## EXCERPT TO READ
[start]

Answer
$f(x)= (x+i)(x+1)(2x+1)$
Work Step by Step
If k is a zero of f, then, by the factor theorem, (x-k) is a factor of f(x).
Synthetic division gives us a quotient q(x), with degree one less than f(x).
and we know the remainder is zero,
so $f(x)=(x-k)\cdot q(x).$
We use this first.
$k=-i$
$\left\{\begin{array}{rrrrrrr}
-i & | & 2 & 3+2i & 1+3i & i & \\
& & & -2i & -3i & -i & \\
& & -- & -- & -- & -- & --\\
& & 2 & 3 & 1 & \fbox{$0$} &
\end{array}\right.$
$f(x)= (x+i)(2x^{2}+3x+1) $
We now factor the trinomial $ax^{2}+bx+c$ by searching for
two factors of $ac$ whose sum is $b.$
If they exist, rewrite $bx$ and factor in pairs.
Factors of $2(1)=1$ whose sum is $+3$ ... are $+2$ and $+1$:
$2x^{2}+3x+1\\=2x^{2}+2x+x+1$
$=2x(x+1)+(x+1)\\=(x+1)(2x+1)$
So,
$f(x)= (x+i)(x+1)(2x+1)$

[end]

## TO-DO LIST
a - From the factoring solution, copy the passage from "and we know" up to and including "factor in pairs.".
b - Answer these questions using the factoring solution:
(i) According to the factor theorem, what is a factor of f(x) when k is a zero of f?
(ii) What value of k is used for the synthetic division?
(iii) What is the final factored form of f(x)?

## PROVIDED DATA
[start]

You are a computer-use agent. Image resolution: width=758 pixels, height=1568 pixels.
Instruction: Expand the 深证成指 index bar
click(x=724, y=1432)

[end]

## SOLVED TASKS
a -
and we know the remainder is zero,
so $f(x)=(x-k)\cdot q(x).$
We use this first.
$k=-i$
$\left\{\begin{array}{rrrrrrr}
-i & | & 2 & 3+2i & 1+3i & i & \\
& & & -2i & -3i & -i & \\
& & -- & -- & -- & -- & --\\
& & 2 & 3 & 1 & \fbox{$0$} &
\end{array}\right.$
$f(x)= (x+i)(2x^{2}+3x+1) $
We now factor the trinomial $ax^{2}+bx+c$ by searching for
two factors of $ac$ whose sum is $b.$
If they exist, rewrite $bx$ and factor in pairs.

b -
(i) (x-k)
(ii) k = -i
(iii) f(x) = (x+i)(x+1)(2x+1)